Work task: From the line containing "The image size is (629, 508)." down to the final line of the entries below, return each line exactly and drop the pictures.

───── Data section

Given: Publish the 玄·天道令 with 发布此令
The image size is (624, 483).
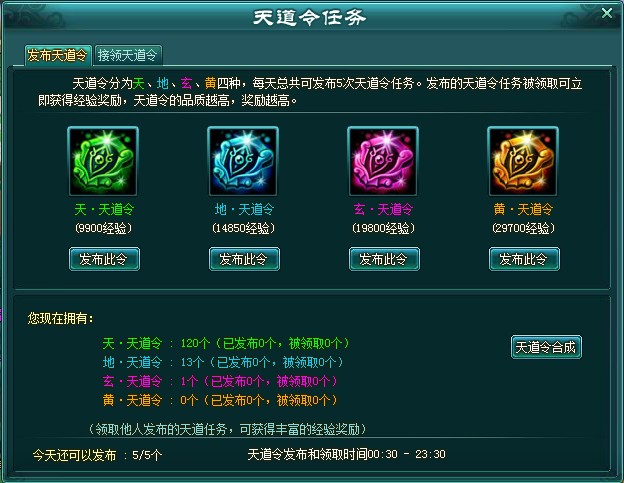Looking at the screenshot, I should coord(384,259).
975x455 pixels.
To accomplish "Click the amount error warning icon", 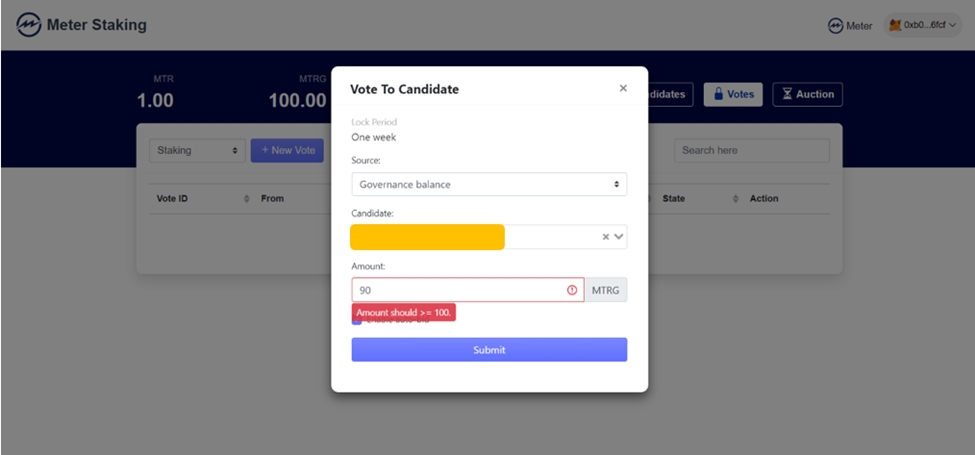I will (572, 290).
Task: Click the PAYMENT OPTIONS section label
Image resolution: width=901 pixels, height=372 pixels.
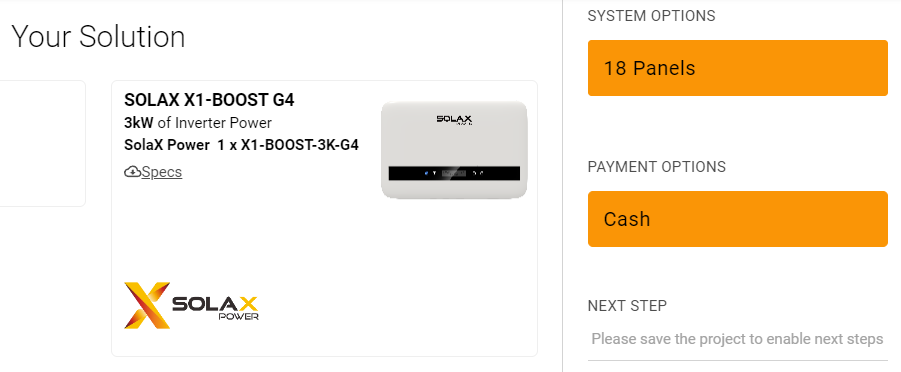Action: tap(657, 167)
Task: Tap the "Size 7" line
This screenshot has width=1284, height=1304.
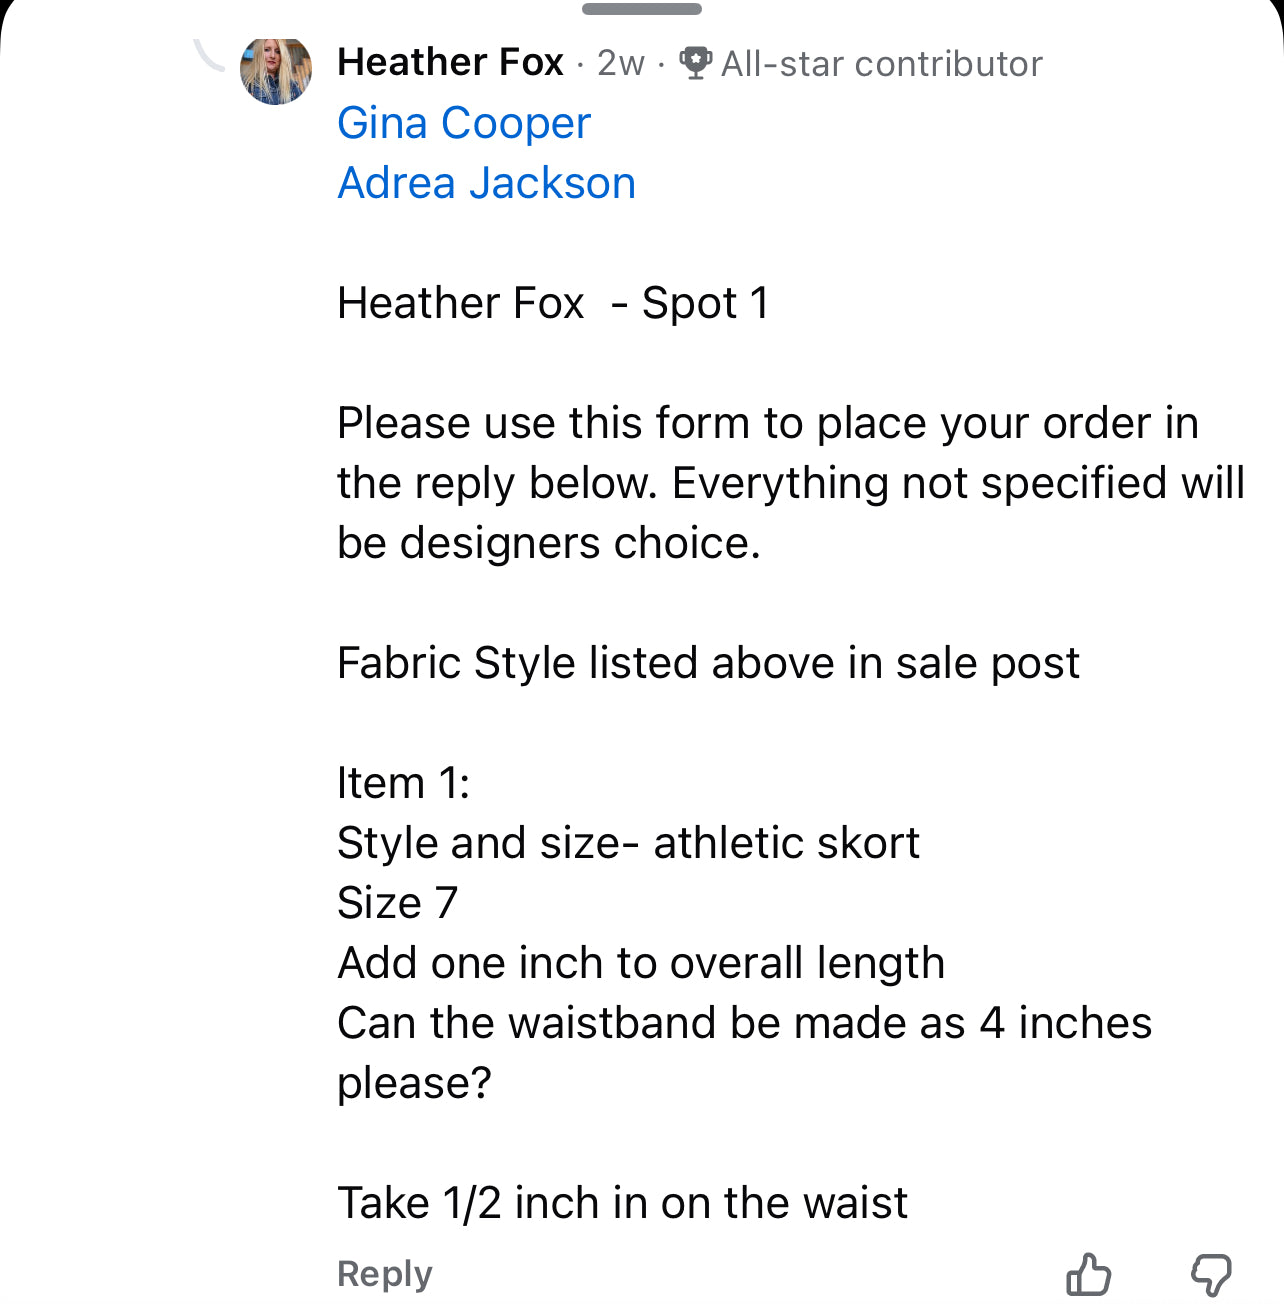Action: coord(397,903)
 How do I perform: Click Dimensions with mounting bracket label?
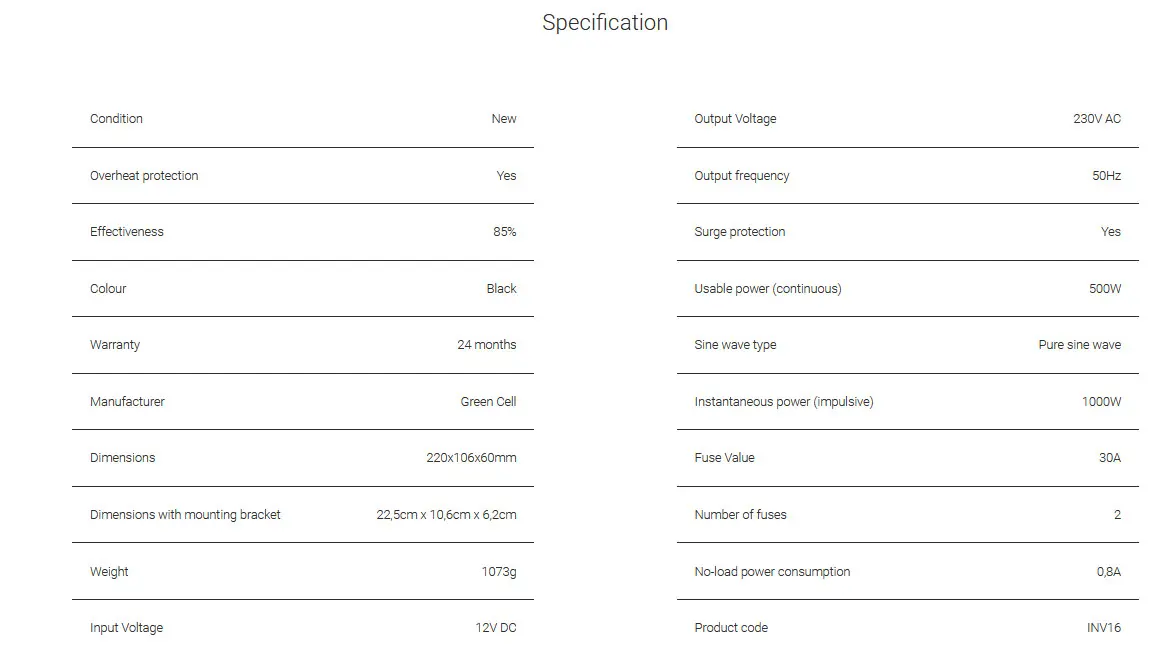185,515
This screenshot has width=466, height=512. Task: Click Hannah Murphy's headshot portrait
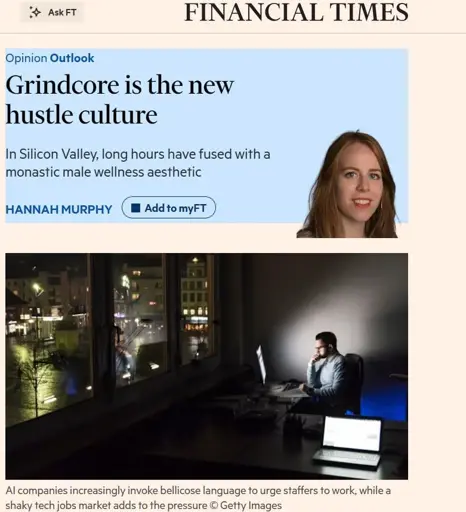[x=348, y=184]
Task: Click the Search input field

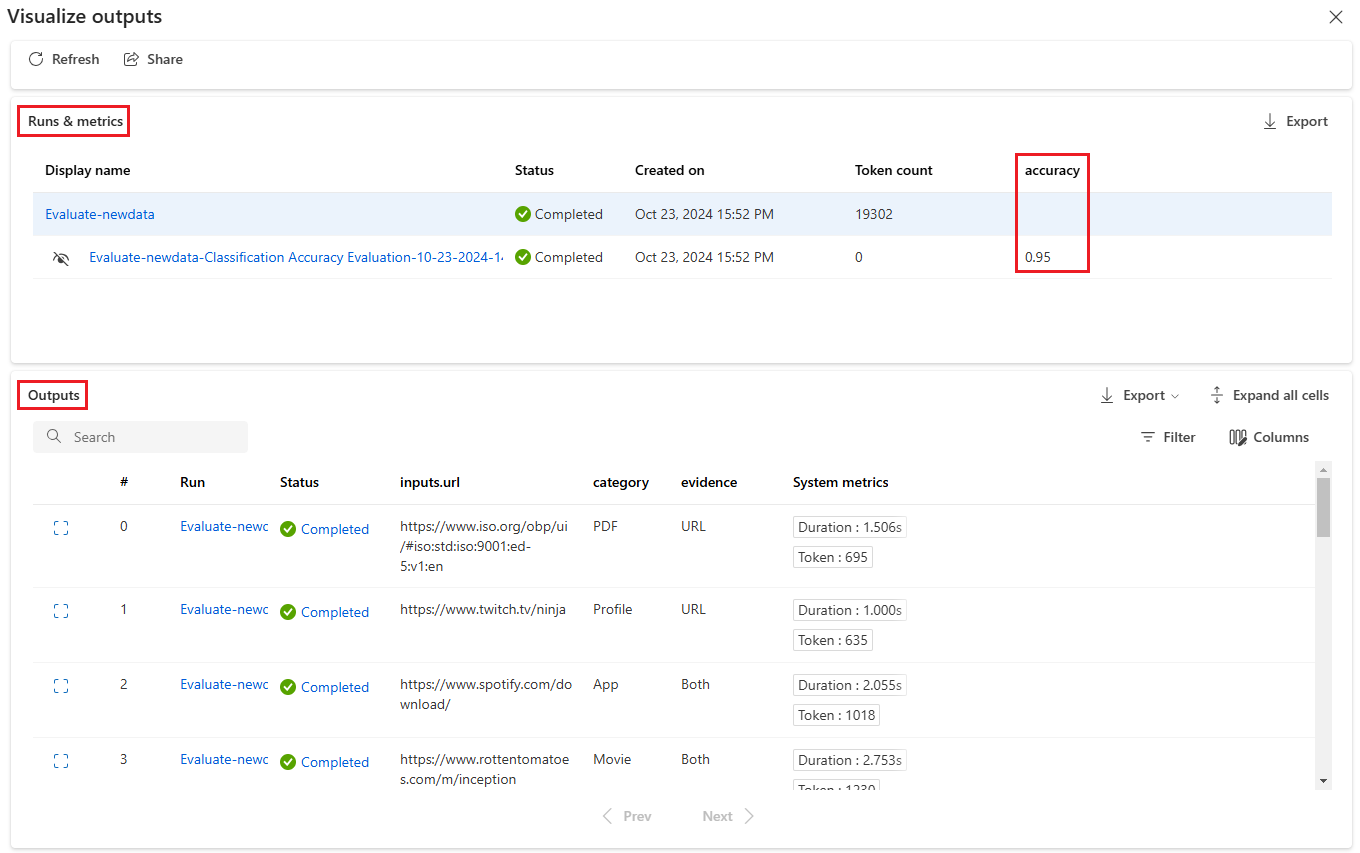Action: click(x=150, y=437)
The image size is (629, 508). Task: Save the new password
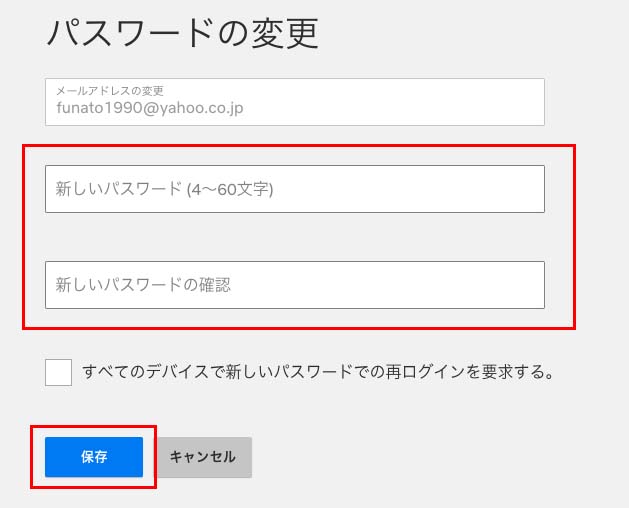point(94,457)
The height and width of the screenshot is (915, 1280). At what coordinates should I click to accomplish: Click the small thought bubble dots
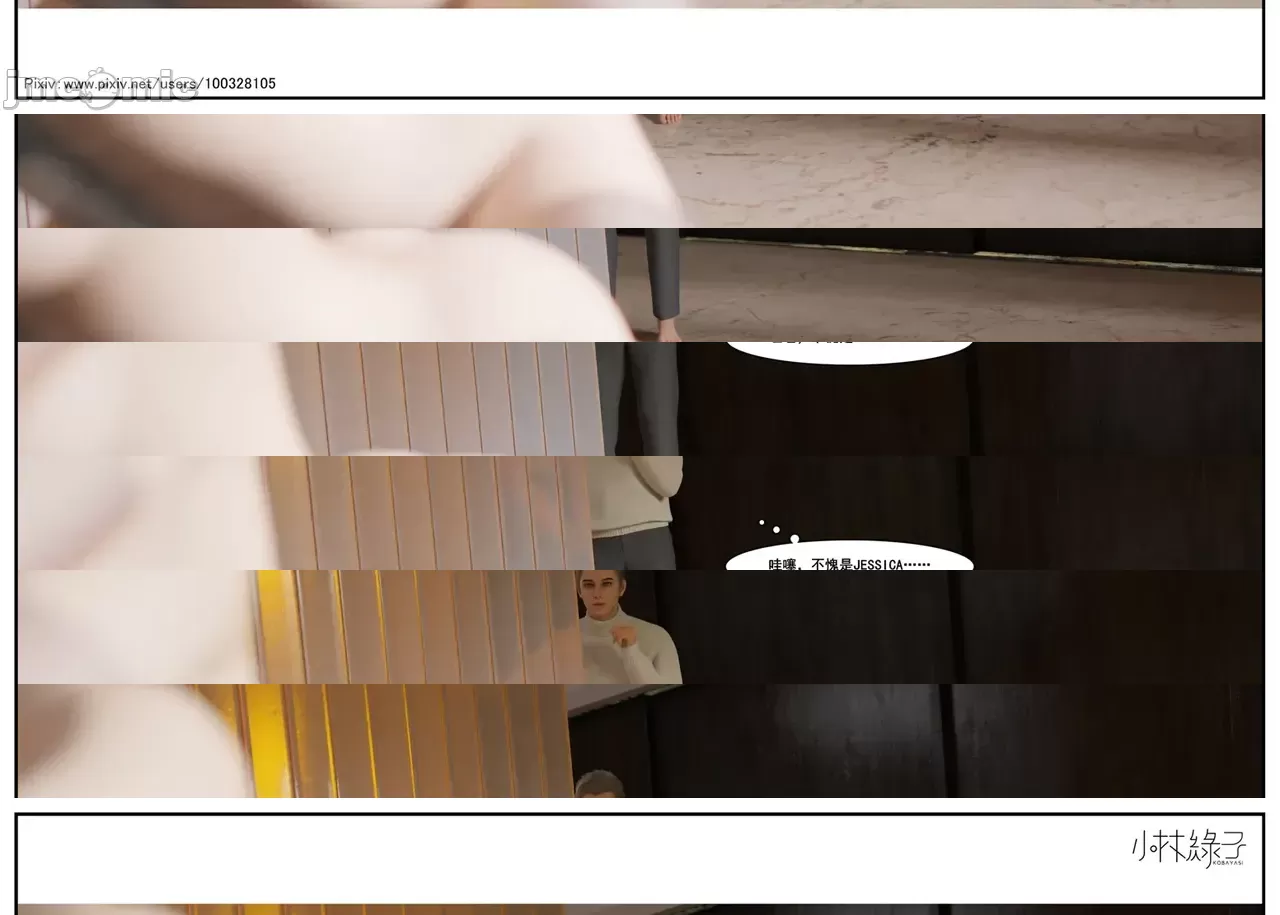778,530

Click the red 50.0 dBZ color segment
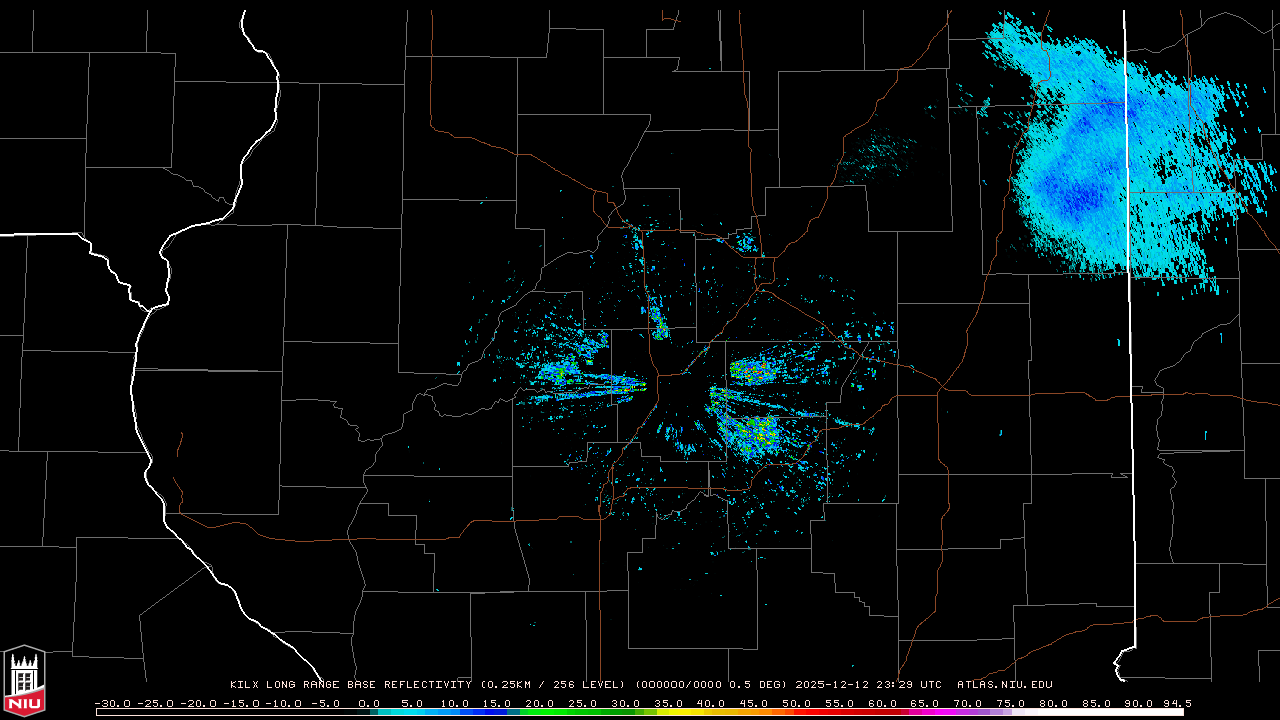(x=796, y=712)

──────────

Result of the exercise:
The image size is (629, 508). Task: Save the new password
point(94,457)
The height and width of the screenshot is (915, 1280). At what coordinates should I click to accomplish: Click the small thought bubble dots
778,530

Click the red 50.0 dBZ color segment
(x=796, y=712)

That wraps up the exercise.